Re: [PATCH v7 00/14] KVM: mm: fd-based approach for supporting KVM guest private memory

From: Gupta, Pankaj
Date: Thu Aug 11 2022 - 07:30:33 EST



This is the v7 of this series which tries to implement the fd-based KVM
guest private memory. The patches are based on latest kvm/queue branch
commit:

b9b71f43683a (kvm/queue) KVM: x86/mmu: Buffer nested MMU
split_desc_cache only by default capacity

Introduction
------------
In general this patch series introduce fd-based memslot which provides
guest memory through memory file descriptor fd[offset,size] instead of
hva/size. The fd can be created from a supported memory filesystem
like tmpfs/hugetlbfs etc. which we refer as memory backing store. KVM
and the the memory backing store exchange callbacks when such memslot
gets created. At runtime KVM will call into callbacks provided by the
backing store to get the pfn with the fd+offset. Memory backing store
will also call into KVM callbacks when userspace punch hole on the fd
to notify KVM to unmap secondary MMU page table entries.

Comparing to existing hva-based memslot, this new type of memslot allows
guest memory unmapped from host userspace like QEMU and even the kernel
itself, therefore reduce attack surface and prevent bugs.

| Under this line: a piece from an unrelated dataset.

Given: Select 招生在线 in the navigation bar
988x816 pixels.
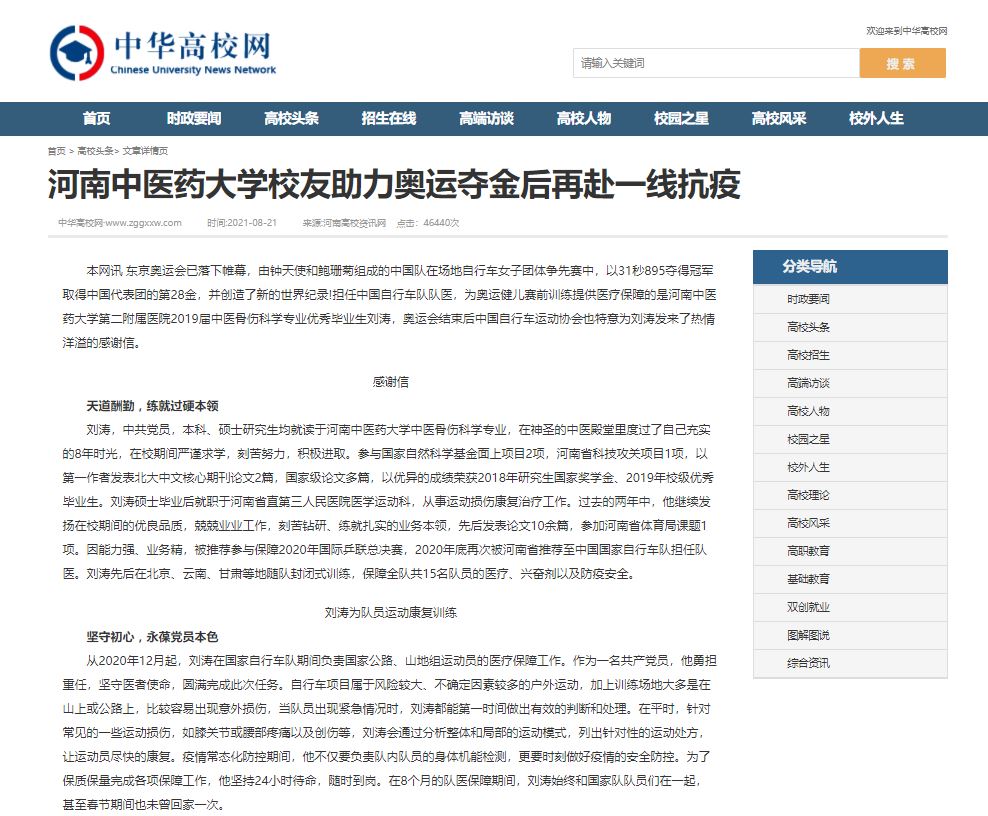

Based on this fd-based memslot, we can build guest private memory that
is going to be used in confidential computing environments such as Intel
TDX and AMD SEV. When supported, the memory backing store can provide
more enforcement on the fd and KVM can use a single memslot to hold both
the private and shared part of the guest memory.

mm extension
---------------------
Introduces new MFD_INACCESSIBLE flag for memfd_create(), the file
created with these flags cannot read(), write() or mmap() etc via normal
MMU operations. The file content can only be used with the newly
introduced memfile_notifier extension.

The memfile_notifier extension provides two sets of callbacks for KVM to
interact with the memory backing store:
- memfile_notifier_ops: callbacks for memory backing store to notify
KVM when memory gets invalidated.
- backing store callbacks: callbacks for KVM to call into memory
backing store to request memory pages for guest private memory.

The memfile_notifier extension also provides APIs for memory backing
store to register/unregister itself and to trigger the notifier when the
bookmarked memory gets invalidated.

The patchset also introduces a new memfd seal F_SEAL_AUTO_ALLOCATE to
prevent double allocation caused by unintentional guest when we only
have a single side of the shared/private memfds effective.

memslot extension
-----------------
Add the private fd and the fd offset to existing 'shared' memslot so
that both private/shared guest memory can live in one single memslot.
A page in the memslot is either private or shared. Whether a guest page
is private or shared is maintained through reusing existing SEV ioctls
KVM_MEMORY_ENCRYPT_{UN,}REG_REGION.

Test
----
To test the new functionalities of this patch TDX patchset is needed.
Since TDX patchset has not been merged so I did two kinds of test:

- Regresion test on kvm/queue (this patchset)
Most new code are not covered. Code also in below repo:
https://github.com/chao-p/linux/tree/privmem-v7

- New Funational test on latest TDX code
The patch is rebased to latest TDX code and tested the new
funcationalities. See below repos:
Linux: https://github.com/chao-p/linux/tree/privmem-v7-tdx
QEMU: https://github.com/chao-p/qemu/tree/privmem-v7

While debugging an issue with SEV+UPM, found that fallocate() returns
an error in QEMU which is not handled (EINTR). With the below handling
of EINTR subsequent fallocate() succeeds:


diff --git a/backends/hostmem-memfd-private.c b/backends/hostmem-memfd-private.c
index af8fb0c957..e8597ed28d 100644
--- a/backends/hostmem-memfd-private.c
+++ b/backends/hostmem-memfd-private.c
@@ -39,7 +39,7 @@ priv_memfd_backend_memory_alloc(HostMemoryBackend *backend, Error **errp)
MachineState *machine = MACHINE(qdev_get_machine());
uint32_t ram_flags;
char *name;
- int fd, priv_fd;
+ int fd, priv_fd, ret;
if (!backend->size) {
error_setg(errp, "can't create backend with size 0");
@@ -65,7 +65,15 @@ priv_memfd_backend_memory_alloc(HostMemoryBackend *backend, Error **errp)
backend->size, ram_flags, fd, 0, errp);
g_free(name);
- fallocate(priv_fd, 0, 0, backend->size);
+again:
+ ret = fallocate(priv_fd, 0, 0, backend->size);
+ if (ret) {
+ perror("Fallocate failed: \n");
+ if (errno == EINTR)
+ goto again;
+ else
+ exit(1);
+ }

However, fallocate() preallocates full guest memory before starting the guest.
With this behaviour guest memory is *not* demand pinned. Is there a way to
prevent fallocate() from reserving full guest memory?

Isn't the pinning being handled by the corresponding host memory backend with mmu notifier and architecture support while doing the memory operations e.g page migration and swapping/reclaim (not supported
currently AFAIU). But yes, we need to allocate entire guest memory with the new flags MEMFILE_F_{UNMOVABLE, UNRECLAIMABLE etc}.


Thanks,
Pankaj


An example QEMU command line for TDX test:
-object tdx-guest,id=tdx,debug=off,sept-ve-disable=off \
-machine confidential-guest-support=tdx \
-object memory-backend-memfd-private,id=ram1,size=${mem} \
-machine memory-backend=ram1


Regards,
Nikunj